The officials made those statements to a large group of Chinese and foreign journalists at a news conference in a hotel in Kashgar the day after the attack. At the time, they did not provide any visual evidence of the attack.

It is unclear who took the photos released by the A.P. The news agency did not provide a photographer’s credit and said the photos were not taken by a staff photographer. The pictures appear to have been taken from across the street, possibly from the Barony Hotel, which often hosts foreign tourists.

The A.P. photo editor in charge of Olympic coverage, Mike Feldman, said the photos had been carefully vetted to assure they had not been doctored. He declined to name the source, but said, “As far as I’m concerned, there’s no reason to doubt these photos.”

The three pictures were released last week to run with an article on Uighurs and show graphic scenes from after the attack. One photo shows the bodies of five paramilitary police officers sprawled outside the gate of a compound. Four officers are lying on concrete, while a fifth lies face up in a patch of grass next to the sidewalk. A man lies face down on the concrete, with a trail of blood from his head.

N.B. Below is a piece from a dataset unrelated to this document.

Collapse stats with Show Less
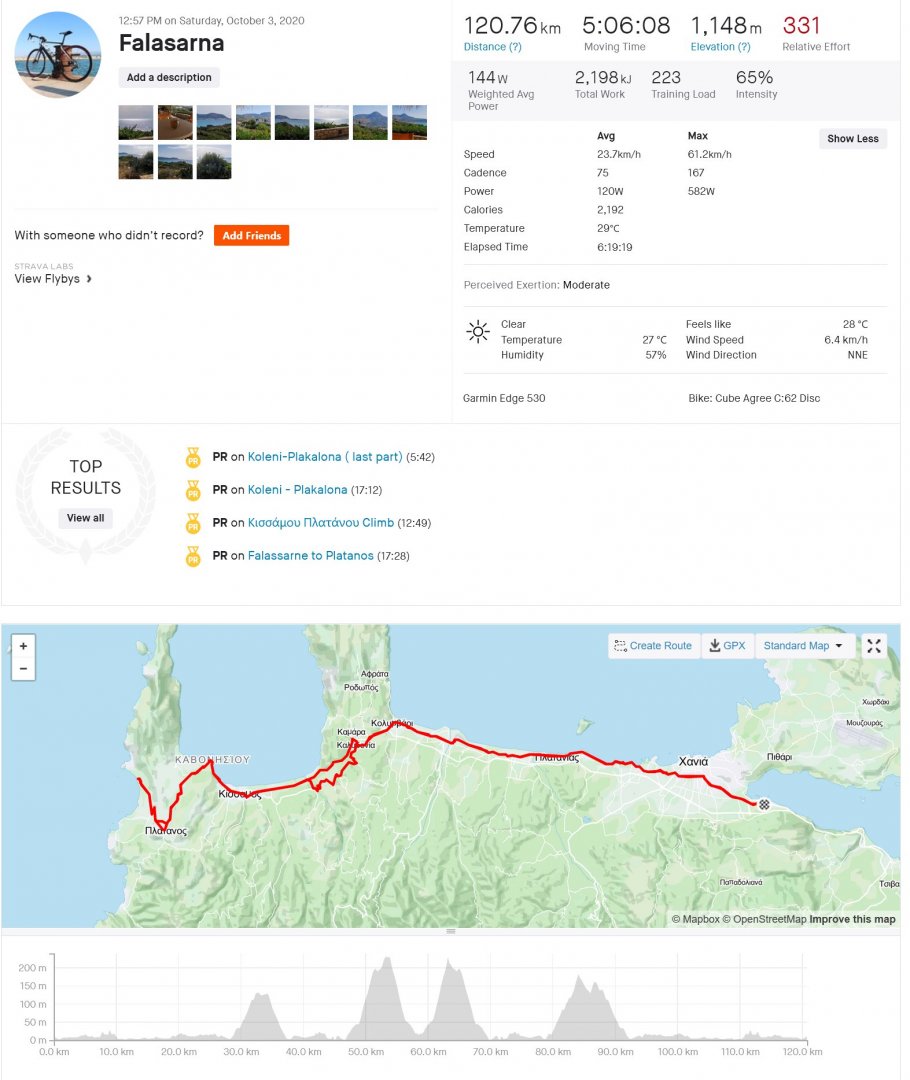Image resolution: width=910 pixels, height=1080 pixels. point(852,139)
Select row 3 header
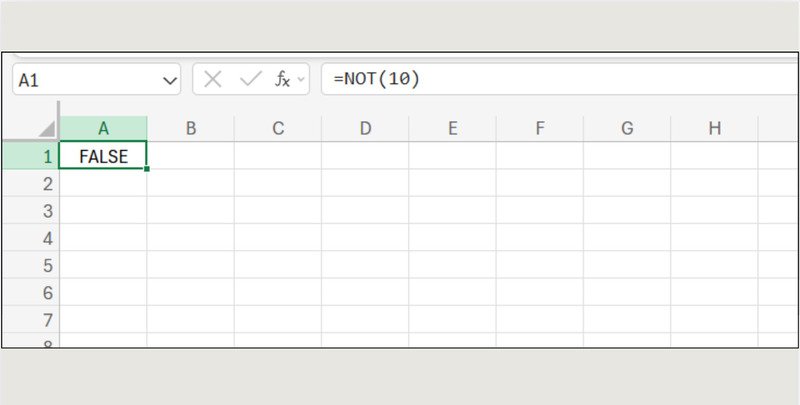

A second photo, blurrier than the first, shows the officer in the grass sitting up with his back to the camera. In both photos, an apparently uninjured officer is walking around the scene.

A third photo shows a truck overturned in front of a building that appears to be the Yiquan Hotel, on the same block as the compound. Other bodies lie in the street near the truck. There is a metal electricity pole that has toppled into the hotel.

Chinese officials said at the news conference after the attack that the officers were jogging in front of the Yiquan Hotel when they were assaulted. The officials said the truck smashed into a pole before the two men proceeded to attack with explosives and knives.

Journalists who showed up at the scene the next morning found little evidence that a deadly attack had taken place. A plastic tarp covered the front of the Yiquan Hotel, and storeowners on the block refused to discuss what happened, possibly urged by the government to stay quiet.

There have been other accounts that suggest an attack did take place. At the time, Agence France-Presse interviewed a Polish tourist named Wlodzislaw Duch who said he witnessed it from his hotel room across the street. “My wife almost threw up and had to lie down afterward,” he said.

Agence France-Presse also quoted a German man staying in the Barony who said he and his family were awoken that morning by two loud bangs. Later, about 20 police officers came onto their floor and checked their cameras to see if they had taken any photos of the attack, said the man, Siegfried Maurer.

On a flight out of Kashgar on Aug. 6, a reporter for Time magazine saw a man lying on a stretcher at the rear of the plane. Flight attendants said the man was an officer injured in the attack. “He had lost his lower right leg, his head was wrapped in bandages, and his face was a swirl of stitches,” the reporter, Austin Ramzy, wrote on Time’s China blog.

Officials in Kashgar said the attackers were linked to the East Turkestan Islamic Movement, which calls itself the Turkestan Islamic Party. The group advocates for independence in Xinjiang and has been put on terrorist watch lists by China and the United States. Officials in Kashgar said the group had been planning attacks to disrupt the Olympic Games.

But the officials have not offered evidence to show that the attack in Kashgar was an act of terrorism, and Xinhua, China’s state news agency, reported that an official in Urumqi had said there was no proof the attackers were part of the East Turkestan Islamic Movement.

The attack in Kashgar was the first of three in Xinjiang within nine days. On Aug. 10, a series of bombings shook the town of Kuqa, killing two and injuring five, Xinhua reported. Two days later, three security officers were killed and one wounded in a stabbing at a checkpoint near Kashgar. The string of attacks was the biggest surge in violence in Xinjiang in years.